Off-stage, his hobbies are as finely tailored as his wardrobe: vintage aircraft restoration, long-range spearfishing, and the occasional moonlight rendezvous on a Triumph that shouldn’t be street legal. He’s been known to play bass while suspended upside-down, just to keep some blood in his head.

There are rumors, of course. That he once escaped a doomed recording session by ejecting through a skylight. That he seduced an entire panel of government censors over brunch. That he keeps an emergency stage suit in a titanium briefcase buried in the Mojave.

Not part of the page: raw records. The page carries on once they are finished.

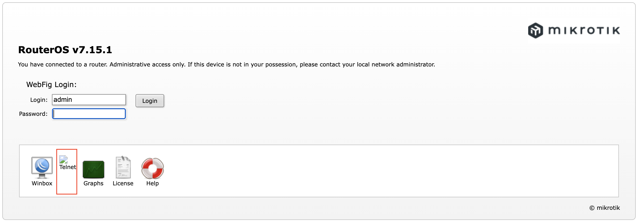Click the License text label
This screenshot has width=638, height=223.
[123, 183]
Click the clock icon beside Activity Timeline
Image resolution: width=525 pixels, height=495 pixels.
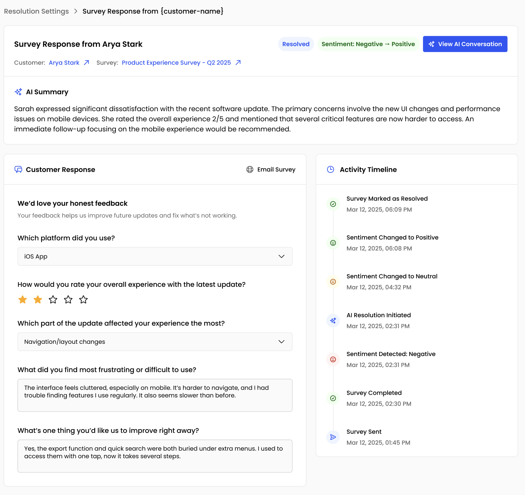pyautogui.click(x=331, y=169)
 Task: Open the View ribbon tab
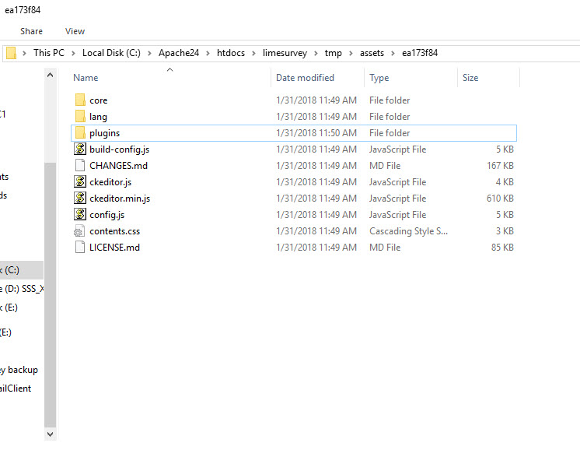(x=75, y=31)
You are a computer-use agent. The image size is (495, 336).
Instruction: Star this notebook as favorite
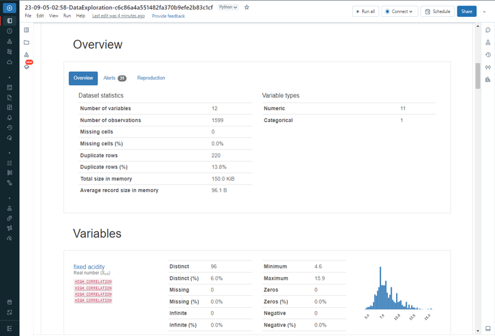[x=247, y=8]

But none of that matters when the lights hit and Riko Litts opens his mouth.

Because when he sings, everything else drops away — the espionage, the exile, the endless chase scenes — and you’re left with the echo of something true, dangerous, and devastatingly smooth.

And you remember this:


Some stars don’t burn out.


They glow inward.

The Suited Flame at Center Stage


Filed from The Orpheum, Los Angeles, 03:17 A.M.

There’s a moment — right around the bridge of “Criminal Devotion” — when Riko Litts steps forward, flicks his cigarette offstage like a spent fuse, and the room just stops. Doesn’t freeze. Stops. Like even time knows it’s been outclassed.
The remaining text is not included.